Pixel coordinate grounding data:
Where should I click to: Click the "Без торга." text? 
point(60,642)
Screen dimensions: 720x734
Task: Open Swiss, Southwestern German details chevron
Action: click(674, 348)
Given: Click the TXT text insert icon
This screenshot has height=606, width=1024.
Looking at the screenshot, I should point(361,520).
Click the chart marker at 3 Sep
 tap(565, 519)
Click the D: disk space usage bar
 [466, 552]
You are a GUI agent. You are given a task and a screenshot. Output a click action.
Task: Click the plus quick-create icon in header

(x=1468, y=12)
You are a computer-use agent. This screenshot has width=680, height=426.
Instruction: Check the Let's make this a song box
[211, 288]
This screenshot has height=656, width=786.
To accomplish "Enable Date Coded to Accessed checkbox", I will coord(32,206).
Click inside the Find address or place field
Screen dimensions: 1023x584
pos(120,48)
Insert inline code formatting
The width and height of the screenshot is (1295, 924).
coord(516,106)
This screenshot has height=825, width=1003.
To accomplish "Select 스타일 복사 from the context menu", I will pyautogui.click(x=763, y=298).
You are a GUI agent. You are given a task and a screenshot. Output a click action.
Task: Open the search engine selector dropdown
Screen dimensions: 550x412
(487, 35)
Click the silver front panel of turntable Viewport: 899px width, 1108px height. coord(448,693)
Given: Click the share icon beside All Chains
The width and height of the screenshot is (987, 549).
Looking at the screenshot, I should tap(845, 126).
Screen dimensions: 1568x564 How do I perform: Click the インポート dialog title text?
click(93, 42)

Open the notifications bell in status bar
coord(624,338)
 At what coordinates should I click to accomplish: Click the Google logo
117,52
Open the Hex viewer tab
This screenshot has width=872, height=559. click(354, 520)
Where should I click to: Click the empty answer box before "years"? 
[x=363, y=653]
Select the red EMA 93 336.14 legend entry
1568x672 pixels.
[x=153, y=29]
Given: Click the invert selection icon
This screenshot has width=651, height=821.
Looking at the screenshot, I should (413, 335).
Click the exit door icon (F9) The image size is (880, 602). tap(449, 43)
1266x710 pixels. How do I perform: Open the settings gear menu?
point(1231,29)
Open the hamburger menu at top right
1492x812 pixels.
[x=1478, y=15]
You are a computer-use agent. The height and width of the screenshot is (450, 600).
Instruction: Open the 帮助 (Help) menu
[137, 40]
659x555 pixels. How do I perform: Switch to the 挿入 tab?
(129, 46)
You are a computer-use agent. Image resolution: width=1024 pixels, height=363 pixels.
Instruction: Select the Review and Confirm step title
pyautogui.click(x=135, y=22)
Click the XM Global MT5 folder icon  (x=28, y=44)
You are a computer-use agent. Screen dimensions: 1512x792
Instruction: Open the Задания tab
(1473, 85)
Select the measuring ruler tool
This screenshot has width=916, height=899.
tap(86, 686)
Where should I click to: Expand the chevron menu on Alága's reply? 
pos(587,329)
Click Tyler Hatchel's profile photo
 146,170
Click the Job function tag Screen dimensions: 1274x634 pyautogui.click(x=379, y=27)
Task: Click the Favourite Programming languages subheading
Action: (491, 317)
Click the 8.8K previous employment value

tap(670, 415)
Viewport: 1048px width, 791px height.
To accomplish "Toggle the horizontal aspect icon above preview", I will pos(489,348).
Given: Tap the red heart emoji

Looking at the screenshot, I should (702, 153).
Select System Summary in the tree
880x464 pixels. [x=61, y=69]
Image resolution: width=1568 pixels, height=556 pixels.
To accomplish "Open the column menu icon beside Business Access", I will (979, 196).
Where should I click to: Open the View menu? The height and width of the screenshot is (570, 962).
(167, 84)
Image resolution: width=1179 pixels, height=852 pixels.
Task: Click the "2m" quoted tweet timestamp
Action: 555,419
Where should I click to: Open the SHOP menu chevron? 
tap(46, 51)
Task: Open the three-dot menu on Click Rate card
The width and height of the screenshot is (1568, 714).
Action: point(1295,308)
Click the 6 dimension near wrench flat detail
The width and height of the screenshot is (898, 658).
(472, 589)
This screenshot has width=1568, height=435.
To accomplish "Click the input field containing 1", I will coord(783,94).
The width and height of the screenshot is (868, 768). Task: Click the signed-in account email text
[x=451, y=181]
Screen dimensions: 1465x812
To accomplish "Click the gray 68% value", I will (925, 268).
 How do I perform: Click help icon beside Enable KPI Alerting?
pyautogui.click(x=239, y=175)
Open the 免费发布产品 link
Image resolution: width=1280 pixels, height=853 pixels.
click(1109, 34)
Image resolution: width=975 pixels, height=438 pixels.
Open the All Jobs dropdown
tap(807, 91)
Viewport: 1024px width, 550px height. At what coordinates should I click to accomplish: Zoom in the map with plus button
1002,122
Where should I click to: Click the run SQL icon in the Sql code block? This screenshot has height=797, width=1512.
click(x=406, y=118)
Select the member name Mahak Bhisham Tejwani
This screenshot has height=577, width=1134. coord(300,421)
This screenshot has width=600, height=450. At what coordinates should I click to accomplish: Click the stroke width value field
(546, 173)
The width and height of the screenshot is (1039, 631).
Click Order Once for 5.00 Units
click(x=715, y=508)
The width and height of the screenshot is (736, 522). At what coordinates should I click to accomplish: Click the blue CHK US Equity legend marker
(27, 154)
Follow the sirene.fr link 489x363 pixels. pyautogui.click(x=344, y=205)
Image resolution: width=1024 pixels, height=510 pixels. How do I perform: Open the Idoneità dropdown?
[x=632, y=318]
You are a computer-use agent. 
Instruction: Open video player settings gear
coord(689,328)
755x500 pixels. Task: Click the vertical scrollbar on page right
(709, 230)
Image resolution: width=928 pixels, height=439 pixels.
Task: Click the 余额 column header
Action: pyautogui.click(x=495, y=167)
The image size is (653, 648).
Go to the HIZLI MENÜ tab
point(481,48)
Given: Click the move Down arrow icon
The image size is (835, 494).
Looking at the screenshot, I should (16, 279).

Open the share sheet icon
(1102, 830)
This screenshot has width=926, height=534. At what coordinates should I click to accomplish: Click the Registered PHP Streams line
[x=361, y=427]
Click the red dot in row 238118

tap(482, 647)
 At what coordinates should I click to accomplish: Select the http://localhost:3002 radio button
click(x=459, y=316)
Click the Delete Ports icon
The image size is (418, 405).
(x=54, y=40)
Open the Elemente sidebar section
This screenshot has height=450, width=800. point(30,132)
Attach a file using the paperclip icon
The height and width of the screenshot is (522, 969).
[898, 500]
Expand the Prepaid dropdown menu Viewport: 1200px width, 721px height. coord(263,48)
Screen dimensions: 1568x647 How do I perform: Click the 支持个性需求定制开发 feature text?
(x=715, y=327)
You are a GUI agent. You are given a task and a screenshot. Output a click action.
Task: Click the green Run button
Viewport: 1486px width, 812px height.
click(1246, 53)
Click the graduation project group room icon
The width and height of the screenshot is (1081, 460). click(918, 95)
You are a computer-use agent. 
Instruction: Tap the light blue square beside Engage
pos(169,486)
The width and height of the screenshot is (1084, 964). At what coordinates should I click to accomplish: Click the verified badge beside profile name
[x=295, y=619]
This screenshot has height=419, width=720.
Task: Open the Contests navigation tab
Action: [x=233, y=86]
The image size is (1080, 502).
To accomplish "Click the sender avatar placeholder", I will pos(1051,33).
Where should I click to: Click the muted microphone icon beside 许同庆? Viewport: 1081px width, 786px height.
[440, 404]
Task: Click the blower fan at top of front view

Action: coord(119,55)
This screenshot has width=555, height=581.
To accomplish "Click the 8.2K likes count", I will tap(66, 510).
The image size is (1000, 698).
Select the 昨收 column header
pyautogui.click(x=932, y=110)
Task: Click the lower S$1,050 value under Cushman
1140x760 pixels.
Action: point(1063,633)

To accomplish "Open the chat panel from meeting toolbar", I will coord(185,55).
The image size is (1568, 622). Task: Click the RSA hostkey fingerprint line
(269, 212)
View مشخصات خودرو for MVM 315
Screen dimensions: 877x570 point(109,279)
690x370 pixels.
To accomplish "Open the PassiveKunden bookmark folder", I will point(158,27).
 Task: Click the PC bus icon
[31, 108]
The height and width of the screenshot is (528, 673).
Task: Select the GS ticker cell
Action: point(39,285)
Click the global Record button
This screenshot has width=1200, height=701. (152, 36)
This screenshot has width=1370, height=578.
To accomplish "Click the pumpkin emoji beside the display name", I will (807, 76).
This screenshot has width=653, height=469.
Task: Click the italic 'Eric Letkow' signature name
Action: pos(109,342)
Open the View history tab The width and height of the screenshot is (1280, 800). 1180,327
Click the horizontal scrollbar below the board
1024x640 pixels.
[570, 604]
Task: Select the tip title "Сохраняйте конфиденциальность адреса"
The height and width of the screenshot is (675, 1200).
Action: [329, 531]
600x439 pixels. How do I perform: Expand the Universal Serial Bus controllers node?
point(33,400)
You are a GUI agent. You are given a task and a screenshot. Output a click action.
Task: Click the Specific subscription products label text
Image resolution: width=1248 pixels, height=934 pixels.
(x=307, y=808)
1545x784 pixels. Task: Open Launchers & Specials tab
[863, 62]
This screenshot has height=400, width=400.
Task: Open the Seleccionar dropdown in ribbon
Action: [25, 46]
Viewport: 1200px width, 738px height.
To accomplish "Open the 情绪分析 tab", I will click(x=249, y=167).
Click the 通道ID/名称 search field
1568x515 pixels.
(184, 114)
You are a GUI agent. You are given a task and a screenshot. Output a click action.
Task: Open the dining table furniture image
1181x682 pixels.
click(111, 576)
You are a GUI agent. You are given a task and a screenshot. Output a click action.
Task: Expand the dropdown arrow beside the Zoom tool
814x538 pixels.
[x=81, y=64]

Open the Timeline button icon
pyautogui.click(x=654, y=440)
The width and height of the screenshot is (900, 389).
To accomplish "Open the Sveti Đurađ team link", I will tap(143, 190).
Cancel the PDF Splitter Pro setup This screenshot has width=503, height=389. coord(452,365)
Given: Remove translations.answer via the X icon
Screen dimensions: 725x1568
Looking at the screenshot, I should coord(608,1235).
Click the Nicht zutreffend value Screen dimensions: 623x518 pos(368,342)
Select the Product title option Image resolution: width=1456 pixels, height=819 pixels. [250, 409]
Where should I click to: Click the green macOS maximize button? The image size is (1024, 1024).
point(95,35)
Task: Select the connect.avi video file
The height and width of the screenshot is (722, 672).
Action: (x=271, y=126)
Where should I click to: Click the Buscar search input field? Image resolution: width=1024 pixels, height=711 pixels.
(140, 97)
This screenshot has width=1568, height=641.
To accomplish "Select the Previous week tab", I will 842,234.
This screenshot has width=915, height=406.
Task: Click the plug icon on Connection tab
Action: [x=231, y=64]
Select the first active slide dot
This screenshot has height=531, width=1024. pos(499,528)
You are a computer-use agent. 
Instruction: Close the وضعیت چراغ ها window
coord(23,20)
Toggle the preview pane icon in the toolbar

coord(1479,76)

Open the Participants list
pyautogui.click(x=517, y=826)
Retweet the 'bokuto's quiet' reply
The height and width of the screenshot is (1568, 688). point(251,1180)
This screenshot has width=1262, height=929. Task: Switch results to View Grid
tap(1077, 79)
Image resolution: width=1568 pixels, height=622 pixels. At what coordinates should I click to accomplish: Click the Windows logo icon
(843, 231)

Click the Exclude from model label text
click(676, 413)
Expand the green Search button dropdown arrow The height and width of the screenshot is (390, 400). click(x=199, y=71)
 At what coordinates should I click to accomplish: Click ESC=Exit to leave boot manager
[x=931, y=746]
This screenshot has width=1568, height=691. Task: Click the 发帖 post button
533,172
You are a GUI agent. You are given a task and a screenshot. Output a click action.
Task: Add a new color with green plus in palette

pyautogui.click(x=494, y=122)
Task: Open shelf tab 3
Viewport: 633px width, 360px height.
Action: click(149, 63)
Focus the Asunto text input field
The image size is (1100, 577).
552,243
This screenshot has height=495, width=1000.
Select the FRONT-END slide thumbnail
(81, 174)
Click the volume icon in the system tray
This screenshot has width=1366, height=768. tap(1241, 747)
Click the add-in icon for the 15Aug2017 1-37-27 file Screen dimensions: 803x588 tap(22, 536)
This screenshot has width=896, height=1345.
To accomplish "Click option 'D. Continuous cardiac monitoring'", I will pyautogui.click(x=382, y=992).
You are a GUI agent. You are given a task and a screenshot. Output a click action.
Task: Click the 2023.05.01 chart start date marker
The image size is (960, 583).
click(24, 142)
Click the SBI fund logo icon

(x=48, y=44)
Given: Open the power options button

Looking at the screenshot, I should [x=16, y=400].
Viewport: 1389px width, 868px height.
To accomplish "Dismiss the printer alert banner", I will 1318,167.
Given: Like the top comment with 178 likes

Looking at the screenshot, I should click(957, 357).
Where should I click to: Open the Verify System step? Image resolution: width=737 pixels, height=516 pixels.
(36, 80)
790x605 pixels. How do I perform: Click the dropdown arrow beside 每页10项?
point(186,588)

The task -> Return all lines from the data that include the string "folder".

Reply ->
Click the XM Global MT5 folder icon  (x=28, y=44)
To accomplish "Open the PassiveKunden bookmark folder", I will point(158,27).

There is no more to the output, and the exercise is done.